Coupling of matter field with gauge boson and Goldstone boson: What's the fundamental difference between the way a gauge boson gets coupled to a matter field, preferably a Fermionic field and the way a Goldstone boson gets coupled to the matter field ?
In electron-photon (a U(1) boson) interaction we write the coupling as $A_\mu J^\mu$. Is it true for any fermionic field getting coupled to any (Abelian or non-Abelian) gauge field ? Why can't it involve derivatives? Can we write down a generic expression for the coupling of a Goldstone boson (such as phonon) with an electron? One thing I'm sure of is, it can't escape the Adler's rule, but what are the other constraints? 
 A: Take a look at WP:Gauge theory and WP:Goldstone boson.
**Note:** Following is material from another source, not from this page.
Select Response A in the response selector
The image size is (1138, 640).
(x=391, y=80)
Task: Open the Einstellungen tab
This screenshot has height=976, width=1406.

In point of fact, there is little "fundamental" difference, and the signatures you are proposing are not it. Basically, the Higgs mechanism tells you the two couplings are magically primed to correspond to each other, so, in the Higgs mechanism, the second is subsumed/absorbed into the first.
First, for your detailed, specific questions:  In gauge theory, the minimal coupling prescription $\partial_\mu \mapsto \partial_\mu -i e A_\mu$ dictates that the leading gauge coupling (in e) starts with the $eA_\mu J^\mu$ you mention. That's where the story ends for fermions, when their action is only linear in derivatives, as in the standard kinetic term thereof. 
But, as you seem to be aware, for bosons, the second derivative introduces further couplings bilinear in the gauge fields, e.g. the "seagull" terms for gauged scalar fields.  And on and on....
Worse yet, if renormalizability is not at issue, you may have different couplings, such as the Pauli term, $F^{\mu \nu} \overline{\psi} \sigma_{\mu \nu}\psi$ where each factor is separately gauge invariant, even for fermions. You may, of course, introduce as many derivatives as desired, provided your gauge fields enter through minimal coupling designed to ensure gauge invariance.
Now, Goldstone bosons $\theta$ are always the leading (lowest order) term in the currents corresponding to the symmetry broken charges, $J_\mu \sim v \partial_\mu \theta+ ...$, $v$ being the ("pion") decay constant, which is how such currents are conserved, given a spontaneous broken symmetry transformation which shifts the Goldstone by a constant! (Its defining feature, essentially). 
So, the leading behavior of the spontaneous broken current is "poised" to be gauged into gauge fields in the Higgs mechanism, and vanish in the unitary gauge.
Indeed, for many theories, the heart of the interaction is of the form $(J_g ^\mu + J_\psi ^\mu+...)(J_{g ~\mu} + J_{\psi ~\mu}+...) $, so, then, yes, the leading interaction is, indeed, of the form $v\partial_\mu \theta J_\psi^\mu+...$ which reminds you of the gauge coupling, and, upon a gauge transformation, produces the same increment as the standard "current times the gradient of the gauge parameter" increment of the gauge minimal coupling term. 
Moreover, as you pointed out, the magic of breaking up Wigner-Weyl mode multiplets into Nambu mode reduced arrays ensures the derivative couplings you see dominating the current above, and producing Adler zeros. Now, I have to invoke "magic": it turns out this type of coupling is universal, provable by abstract arguments, but not always manifest in the way the fields have been parameterized originally in the theory, and, oftentimes, in such suboptimal languages, Adler zeroes are "detected" by magic cancellations, notably in tree amplitudes!!! 
Normally even simple groups broken, like U(1)s, lead to messy reduced arrays, and it might be easier for you to actually look at the possible/prospective terms in the action, observe their behavior under a gauge transformation, $\delta J_\mu \sim v\partial _\mu \epsilon (x) +...$, and convince yourself of the parity of terms in having their variations cancel... a handful of cancellations in-the-hand are worth a thousand words!